- _The tasks_
A. According to the Congress Ave. Bridge piece, how much does the vehicle used for the load analysis in the PE Structural Report weigh?
B. Please reproduce the Congress Ave. Bridge piece word for word, everything from "The Structural Analysis*" down to "in this study.".
C. Decide whether each statement agrees with the Congress Ave. Bridge piece. Answer yes or no, and quote the words of the piece that settle it. (i) Black + Vernooy made schematic drawings of an improved Congress Ave. Bridge in 2012. (ii) The study found the interior box beams overstressed by about 40%. (iii) The United Streetcar currently serves downtown Seattle.

- _Page excerpt_

I have followed the discussions of rail for many years and am keenly interested in seeing the right outcome for Austin Taxpayers. In 2012 Black + Vernooy did a series of schematic drawings illustrating the concept of an Improved Congress Ave. Bridge that could incorporate Urban Rail, Vehicular, Bicycle, and Pedestrian traffic into a significant part of our civic environment. In our investigations we came across a Structural report done by PE Structural Consultants for the City, analyzing Congress Ave. Bridge and South 1st Bridge as possible streetcar routes.
The Structural Analysis* is a thorough and in-depth document, but this is most relevant regarding Congress Ave. Bridge:
- “The superstructure was analyzed with the LRV loads in a center running track configuration and the results showed the interior box beams carrying the LRV load to be overstressed by about 28%” – Please take note that a streetcar is more than 40% lighter than the heavier vehicles used in this study.
- “Based on the results summarized above, it is confirmed that (the Congress Ave. Bridge) can be used to carry LRV trains in addition to vehicular traffic and pedestrians but will require varying degrees of retrofit to do so.”
If you take a look at this load comparisons chart, you will see three different sized vehicles. The first is for the current Red-Line (Stadler GTW; 183,200 lbs.), the Second is the vehicle used to conduct the load analysis for the PE Structural Report (Seimens S70; 121,850 lbs.), and the third is the United Streetcar (100; 85,900 lbs.) currently built in and serving downtown Portland OR. The American made, lighter weight vehicle is a more appropriate choice for Urban Rail.
While the study indicates that the Seimens S70 overstresses the bridge by 28%, you can see in the chart that the United Streetcar is actually more than 40% lighter when fully loaded than the study vehicle. I am certainly not an engineer, and I don’t think that it would be a 1 to 1 reduction comparing weights to effective loads, but I do think that this indicates that we are already in the ballpark if a lighter weight vehicle is chosen (a likely choice as the United streetcar is designed for this exact application.) Implementing what retrofits might be needed for the lighter weight vehicle will be proportionally less in scope and costs.

- _Source excerpt_

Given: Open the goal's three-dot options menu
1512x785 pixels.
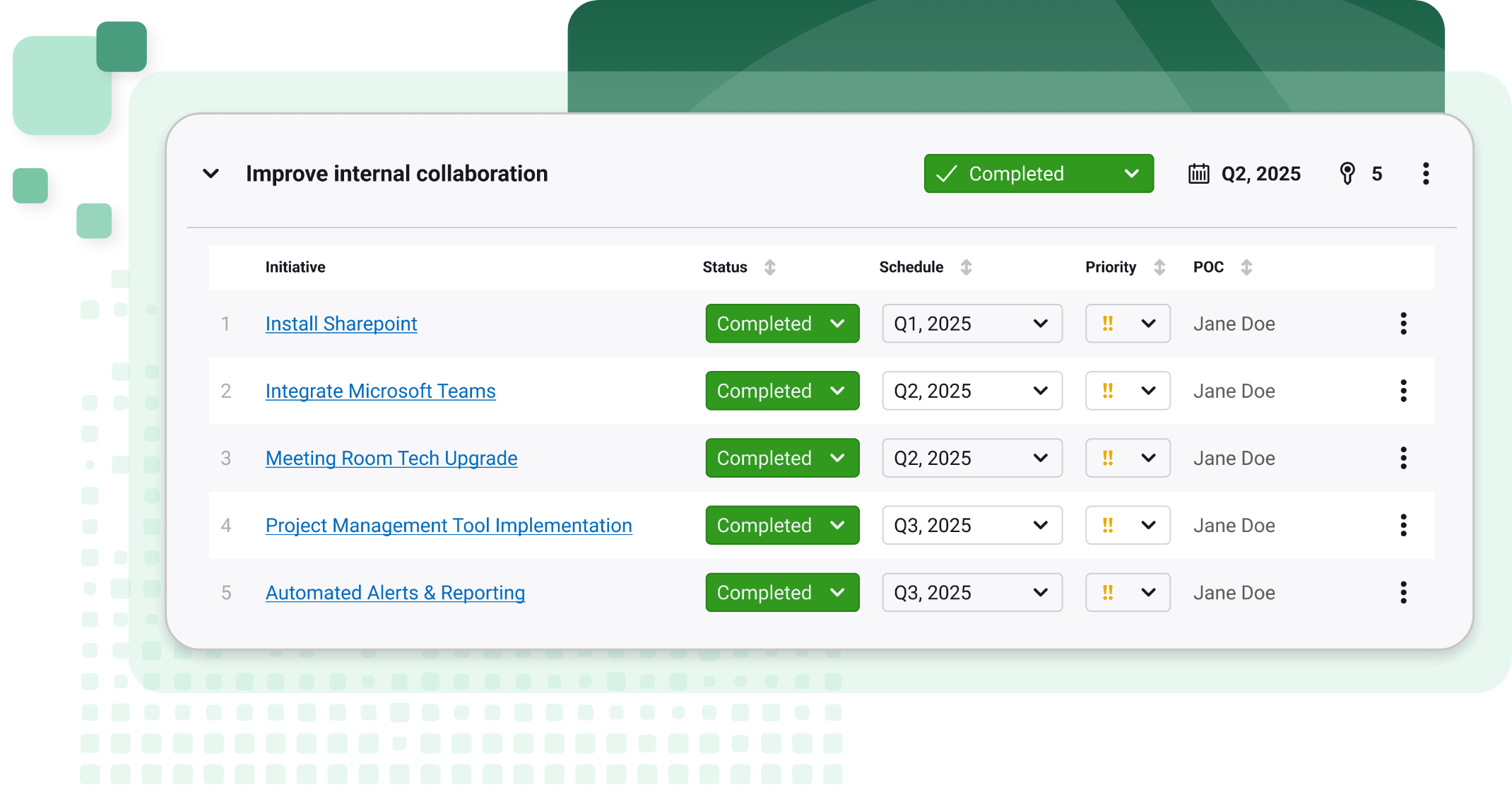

- _Results for the exercise_
A. 121,850 lbs.

B.
The Structural Analysis* is a thorough and in-depth document, but this is most relevant regarding Congress Ave. Bridge:
- “The superstructure was analyzed with the LRV loads in a center running track configuration and the results showed the interior box beams carrying the LRV load to be overstressed by about 28%” – Please take note that a streetcar is more than 40% lighter than the heavier vehicles used in this study.

C.
(i) Yes: "In 2012 Black + Vernooy did a series of schematic drawings illustrating the concept of an Improved Congress Ave. Bridge"
(ii) No: "the results showed the interior box beams carrying the LRV load to be overstressed by about 28%"
(iii) No: "currently built in and serving downtown Portland OR"